What follows from this point is one of the most extraordinary implications of genetics. Instead of genetics being antithetical to equal opportunity, heritability of outcomes can be seen as an index of equality of opportunity. Equal opportunity means that environmental advantages and disadvantages such as privilege and prejudice have little effect on outcomes. Individual differences in outcomes that remain after systematic environmental biases are diminished are to a greater extent due to genetic differences. In this way, greater educational equality of opportunity results in greater heritability of school achievement. The higher the heritability of school achievement, the less the impact of environmental advantages and disadvantages. If nothing but environmental differences were important, heritability would be zero. Finding that heritability of school achievement is higher than for most traits — about 60 percent in Western countries — suggests that there is substantial equality of opportunity.

Environmental differences account for the remaining 40 percent of the variance. Does this imply inequality of opportunity? To the extent that environmental influences are non‐shared, this means that they are not caused by systematic inequalities of opportunity. However, genetic research on primary and secondary school achievement is an exception to the rule that environmental influences are non‐shared. For school achievement, half of the environmental influence — 20 percent of the total variance — is shared by children attending the same school. This finding implies that up to 20 percent of the variance in school achievement could be due to inequalities in school or home environments, although this effect mostly washes out by the time children go to university.

The third finding, about the nature of nurture, is also relevant to understanding the relationship between equal opportunity and outcomes. What look like systematic environmental effects in fact reflect genetic differences. For example, the socioeconomic status of parents is correlated with their children’s educational and occupational outcomes. This correlation has been interpreted as if it is caused environmentally. That is, better‐educated, wealthier parents are assumed to pass on privilege, creating environmentally driven inequality in educational opportunity and stifling what is called intergenerational educational mobility.

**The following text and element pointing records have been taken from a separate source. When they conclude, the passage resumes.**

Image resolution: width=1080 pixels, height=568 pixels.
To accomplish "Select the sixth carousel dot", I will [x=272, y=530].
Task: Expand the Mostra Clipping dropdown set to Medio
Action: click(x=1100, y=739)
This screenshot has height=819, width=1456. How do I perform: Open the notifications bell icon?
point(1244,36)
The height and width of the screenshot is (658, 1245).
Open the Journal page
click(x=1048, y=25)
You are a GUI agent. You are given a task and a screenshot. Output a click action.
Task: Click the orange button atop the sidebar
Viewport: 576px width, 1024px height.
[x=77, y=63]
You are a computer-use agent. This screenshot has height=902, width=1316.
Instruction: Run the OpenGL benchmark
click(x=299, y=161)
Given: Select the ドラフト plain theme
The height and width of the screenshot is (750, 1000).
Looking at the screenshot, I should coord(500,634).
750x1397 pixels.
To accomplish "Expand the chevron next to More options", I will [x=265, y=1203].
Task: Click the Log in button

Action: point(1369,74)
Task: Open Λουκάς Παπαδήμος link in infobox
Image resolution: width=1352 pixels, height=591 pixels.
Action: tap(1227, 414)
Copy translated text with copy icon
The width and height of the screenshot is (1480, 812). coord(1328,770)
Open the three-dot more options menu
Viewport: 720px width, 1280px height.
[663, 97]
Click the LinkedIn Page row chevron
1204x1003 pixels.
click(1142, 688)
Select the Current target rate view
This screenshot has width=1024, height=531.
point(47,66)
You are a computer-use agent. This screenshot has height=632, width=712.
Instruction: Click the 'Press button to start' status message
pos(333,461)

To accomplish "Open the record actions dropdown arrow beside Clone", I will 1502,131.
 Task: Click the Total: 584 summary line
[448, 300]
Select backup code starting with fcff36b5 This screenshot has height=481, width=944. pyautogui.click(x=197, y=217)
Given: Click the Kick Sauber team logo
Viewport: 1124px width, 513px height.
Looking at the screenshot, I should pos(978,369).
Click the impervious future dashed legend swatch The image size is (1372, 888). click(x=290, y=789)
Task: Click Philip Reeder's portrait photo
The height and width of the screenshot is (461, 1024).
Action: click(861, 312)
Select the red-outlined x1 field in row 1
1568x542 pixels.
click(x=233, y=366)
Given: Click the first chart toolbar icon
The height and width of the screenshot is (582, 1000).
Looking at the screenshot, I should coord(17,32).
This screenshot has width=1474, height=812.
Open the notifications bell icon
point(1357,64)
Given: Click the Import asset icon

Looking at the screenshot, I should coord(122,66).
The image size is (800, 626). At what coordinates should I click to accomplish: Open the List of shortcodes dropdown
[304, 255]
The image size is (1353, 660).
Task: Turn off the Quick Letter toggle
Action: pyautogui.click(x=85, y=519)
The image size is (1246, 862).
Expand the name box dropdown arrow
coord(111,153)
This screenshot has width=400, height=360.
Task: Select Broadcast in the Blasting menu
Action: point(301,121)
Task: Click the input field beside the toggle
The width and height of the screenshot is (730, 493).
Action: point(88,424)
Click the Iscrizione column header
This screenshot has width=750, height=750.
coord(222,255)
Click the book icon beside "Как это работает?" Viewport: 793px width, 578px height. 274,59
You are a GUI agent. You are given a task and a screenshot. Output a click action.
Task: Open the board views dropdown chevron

Genetics turns the interpretation of this correlation upside down. Socioeconomic status of parents is a measure of their educational and occupational outcomes, which are both substantially heritable. This means that the correlation between parents’ socioeconomic status and their children’s outcomes is actually about parent–offspring resemblance in education and occupation. Phrased as “parent-offspring resemblance,” it should come as no surprise that genetics largely mediates the correlation. Parent-offspring resemblance is an index of heritability, and heritability is an index of equal opportunity. So, parent-offspring resemblance for education and occupation indicates social mobility rather than social inertia.